A: Many of us suspected that Rebecca Adlington was a pretty self-confident young woman who boasts an impressive record of achievements. She won two gold medals at the 2008 Olympic Games in the 400m and 800m, breaking a world record in the 800m final. At 24, she’s accomplished more than most athletes and retired, if not quite at the top of her game, not far past it. Her media-friendly persona is sure to guarantee her work for the foreseeable future and her latest gig on the itv show seems to be a good launchpad. So I’d imagined she was someone who was comfortable in her own body. She’s not there to be admired for how she looks, but how she performs.
Q: So why did she take a pop at her tv rival, model Amy Willerton, and ask, “why not just be a normal girl?”
A: Obviously, she’s been putting on a brave face for years. Social media hasn’t been kind to her: there have been sarcastic – sometimes callous – campaigns ridiculing her over her looks. You can hardly imagine similar campaigns about, say, boxer Carl Froch, or England footballer Steven Gerrard or cricketer Graeme Swann. None of these have Adonis-like looks. They are, to use, Adlington’s term, “normal.”
Q: So you could say Adlington has done a disservice to those women who have been arguing for years that we place too much emphasis on physical beauty.
A: And they’d also argue that it’s a particular conception of physical beauty as defined by men.

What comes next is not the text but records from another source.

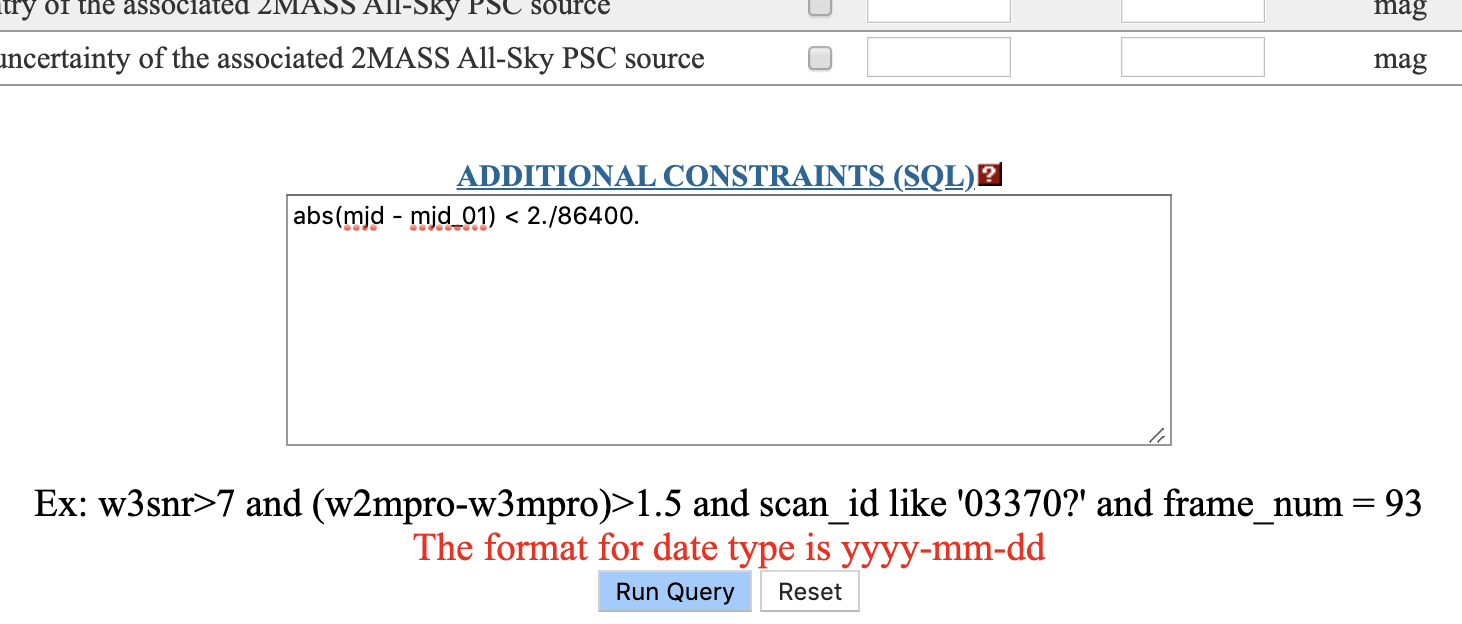Viewport: 1462px width, 624px height.
Task: Toggle the partially visible top row checkbox
Action: [819, 8]
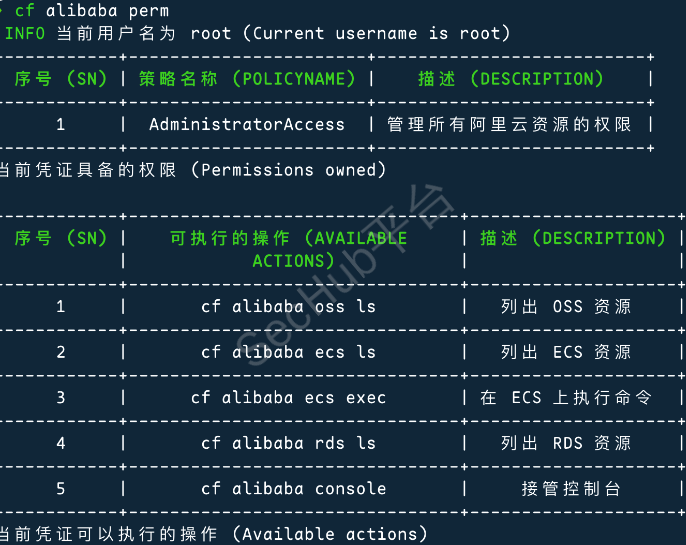Select the 在 ECS 上执行命令 description
The image size is (686, 545).
click(x=566, y=397)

Q: Has she set back the feminist cause?
A: It’s difficult to be critical when Becky is so obviously upset, but I guess she has disappointed many women. When a woman known for her outstanding achievements dissolves into tears and complains about another woman whose good looks are admired by men, it reminds us just how much importance we attach to superficial appearances. Even a high-achiever who we had all imagined could shrug off her mean-spirited critics as a bunch of jealous no-hopers, has succumbed to what the writer Naomi Wolf once called The Beauty Myth.
Q: Dispiriting then, eh?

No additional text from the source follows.